1.2.2 图像分析 由2名高年资磁共振科医师分别进行图像分析。他们并不知晓患者的年龄、生存时间和肿瘤的级别等临床信息,评估结果不一致时协商解决。评估MRI特征包括:(1)肿瘤的部位,分别为额叶、颞叶、顶叶、岛叶和枕叶。(2)肿瘤是否累及大脑功能区。(3)肿瘤的强化程度,分别为无强化、轻度强化和明显强化。(4)强化部分是否跨中线。(5)肿瘤是否为囊性。(6)T1/FLAIR的比例,包括T1与FLAIR近似相等、T1略小于FLAIR、T1远小于FLAIR。(7)肿瘤是否侵犯脑室。(8)肿瘤周围是否有卫星灶。(9)肿瘤是否侵犯颅骨。
1.2.3 随访方法 通过电话和门诊进行随访。总生存期(OS)指手术与死亡或随访结束之间的间隔时间。无进展生存期(PFS)指从诊断之日到疾病复发、死亡或最后随访的日期之间的间隔时间。
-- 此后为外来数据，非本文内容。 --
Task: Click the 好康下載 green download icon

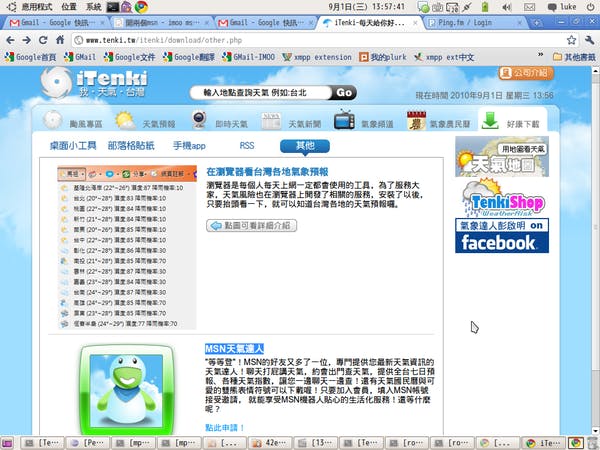Action: [x=489, y=121]
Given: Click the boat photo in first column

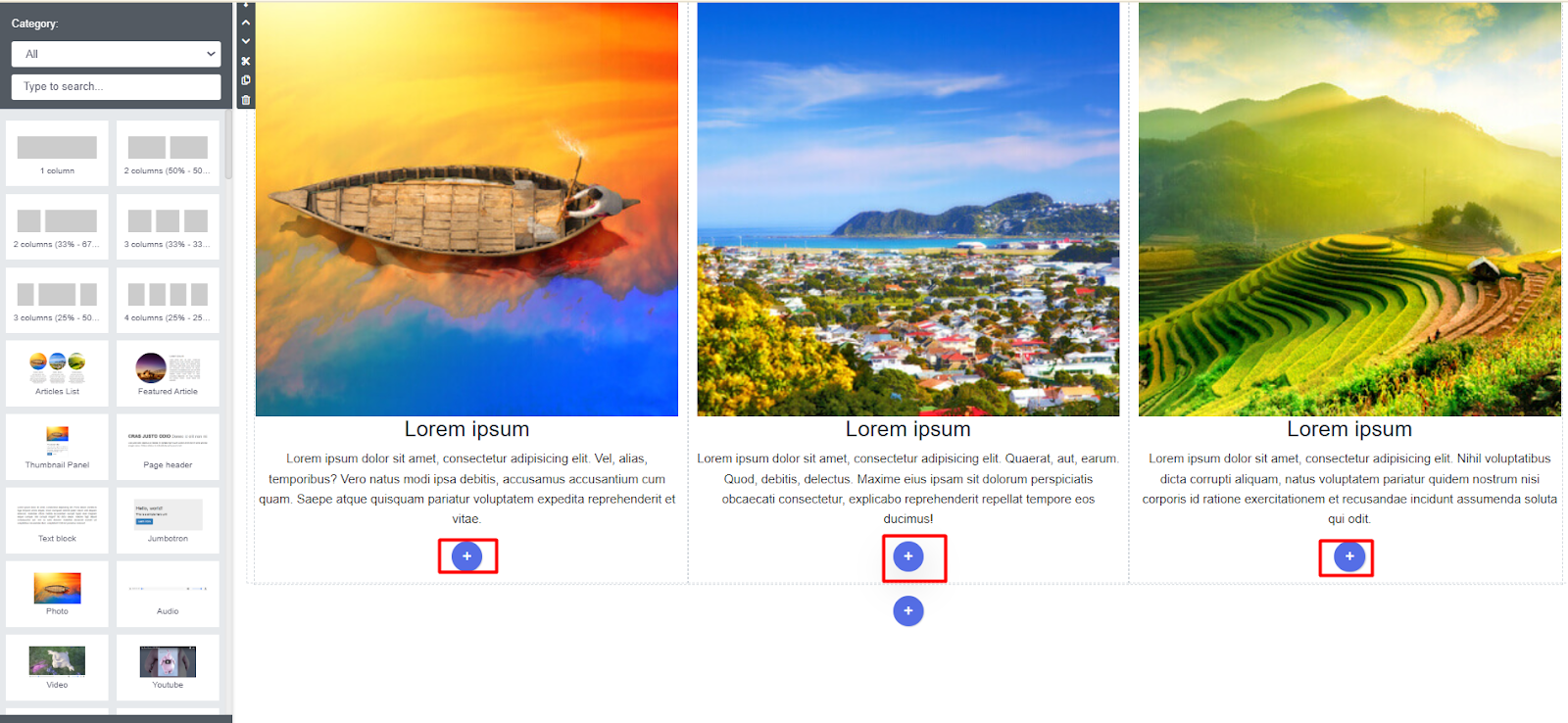Looking at the screenshot, I should tap(466, 209).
1.3统计学分析使用SPSS 22.0版本进行统计学分析。单因素分析采用Kaplan-Meier法,各预后因素生存率的比较采用Log-rank检验。考虑到年龄、术前KPS评分、切除程度、术后放化疗、肿瘤的分级和分子病理为影响预后的临床病理因素,将单因素分析中有意义的影像特征和临床病理因素共同进行多因素分析,多因素分析采用COX回归。P<0.05为差异有统计学意义。
2 结果
2.1临床病理特征119例患者中,男61例(51.3%),女58例(48.7%);中位年龄44岁。完全切除90例(75.6%),不完全切除29例(24.4%)。93例患者(78.2%)接受术后放疗,96例患者(80.7%)接受术后化疗。119例患者均有分子病理信息。其中,IDH突变型76例,IDH野生型43例;1p/19q联合缺失48例,1p/19q非联合缺失71例。(IDH,1p/19q为两个不同的分子病理)。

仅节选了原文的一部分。